"NICE CLOTHES MAY MAKE A HANDSOME MAN--EVEN OF YOU!"

In 1832, Lincoln, elected to the Illinois legislative chamber, found himself in one of those anguishing embarrassments besetting him in all the early stages of his unflagging ascent from the social slough of despond. Unlike eels, he never got used to skinning. For the new station, however well provided mentally, he had no means to procure dress fit for the august halls of debate.

He was yet standing behind the counter in Offutt's general shop at New Salem, when an utter stranger strolled in, asked his name, though his exceptional stature and unrivaled mien revealed his identity, and announced his own name. Each had heard of the other.
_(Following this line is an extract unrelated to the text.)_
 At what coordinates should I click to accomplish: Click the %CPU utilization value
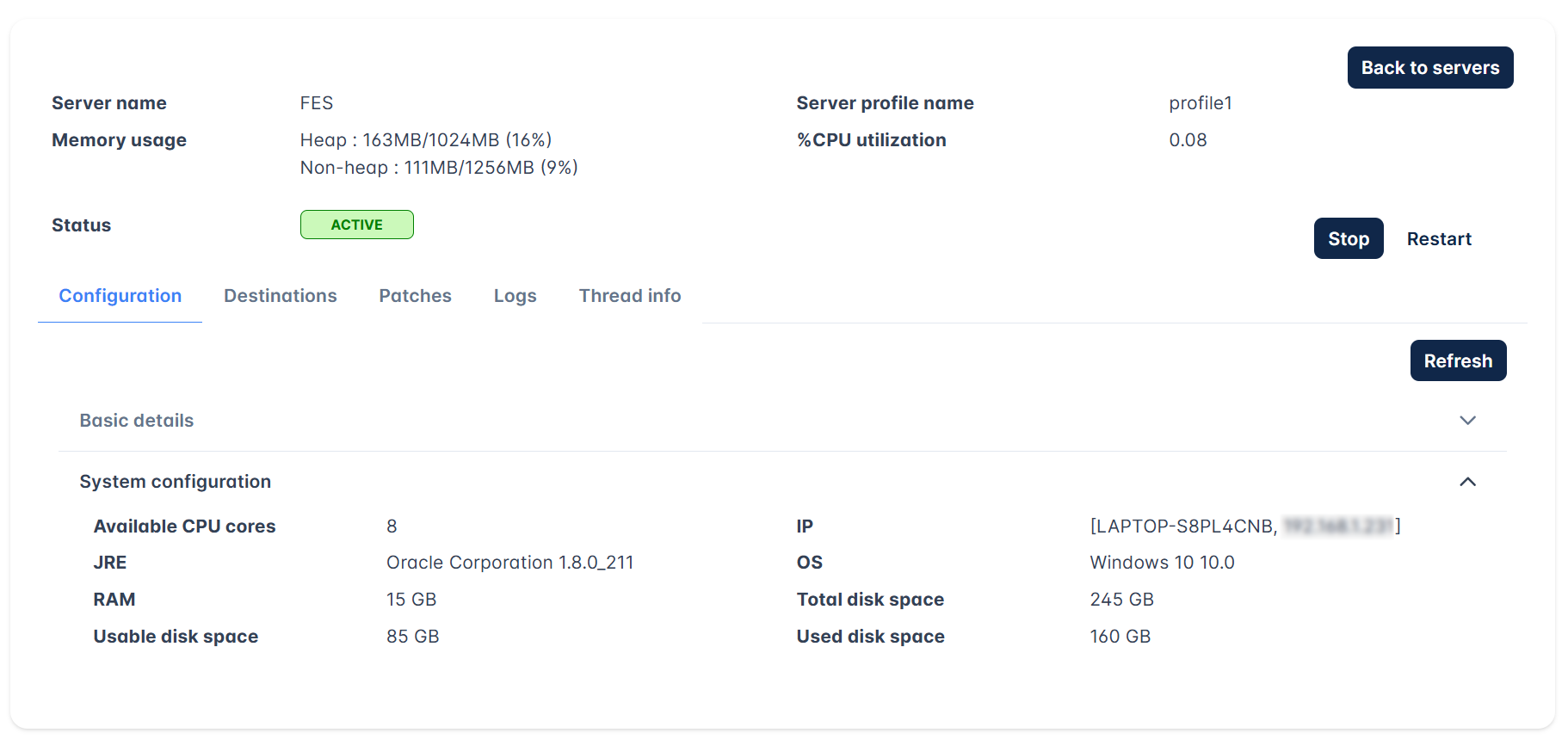(x=1188, y=140)
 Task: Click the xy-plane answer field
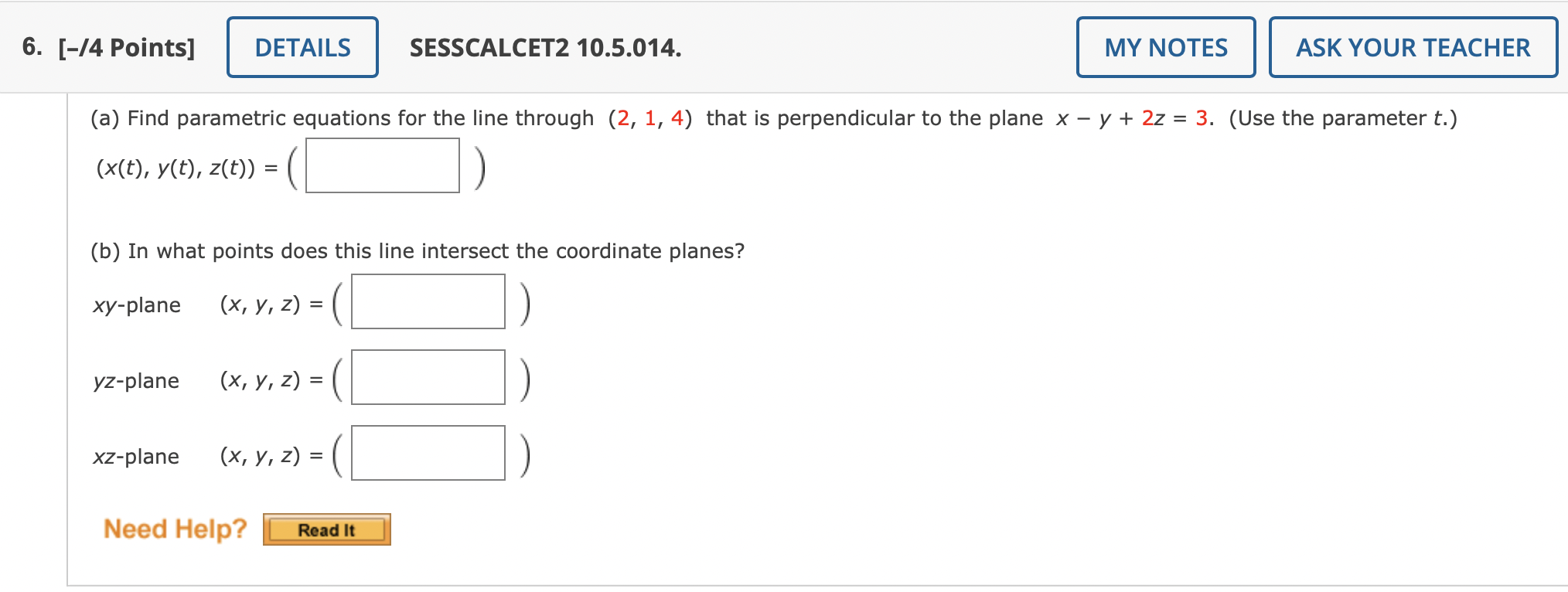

The newcomer was not an Adonis, perhaps, but he was one compared with the awkward, leaning Tower of Pisa "cornstalk," who carried the jack-knife as "the homeliest man in the section." Lincoln was doubly the plainest speaker there and thereabouts.

"Mr. Smoot," began the clerk, "I am disappointed in you, sir! I expected to see a scaly specimen of humanity!"

"Mr. Lincoln, I am sorely disappointed in you, in whom I expected to see a good-looking man!"

After this jocular exchange of greeting, the joke cemented friendship between them. The proof of the friendship is in the usefulness of it. Lincoln turned to this acquaintance in his dilemma.

This future President may have divined the saying of the similarly martyred McKinley--about "the cheap clothes making a cheap man." He summed up his situation:

"I must certainly have decent clothes to go there among the celebrities."

No doubt, the State capital had other fashions than those prevailing at Sangamon town, where even the shopkeeper's present attire, in which he had solicited suffrages, was scoffed at as below the mark. It was composed of "flax and tow-linen pantaloons (one Ellis, storekeeper, describes from eye-witnessing), I thought, about five inches too short in the legs, exposing blue-yarn socks (the original of the Farmers' Sox of our mailorder magazines); no vest or coat; and but one suspender. He wore a calico shirt, as he had in the Black Hawk War; coarse brogans, tan color."

"As you voted for me," went on the ambitious man about to exchange the counter for the rostrum, "you must want me to make a decent appearance in the state-house?"

"Certainly," was the reply, as anticipated, Lincoln was so sure of his wheedling ways by this time.

And the friend in need supplied him with two hundred dollars currency, which, according to the budding legislator's promise, he returned out of his first pay as representative.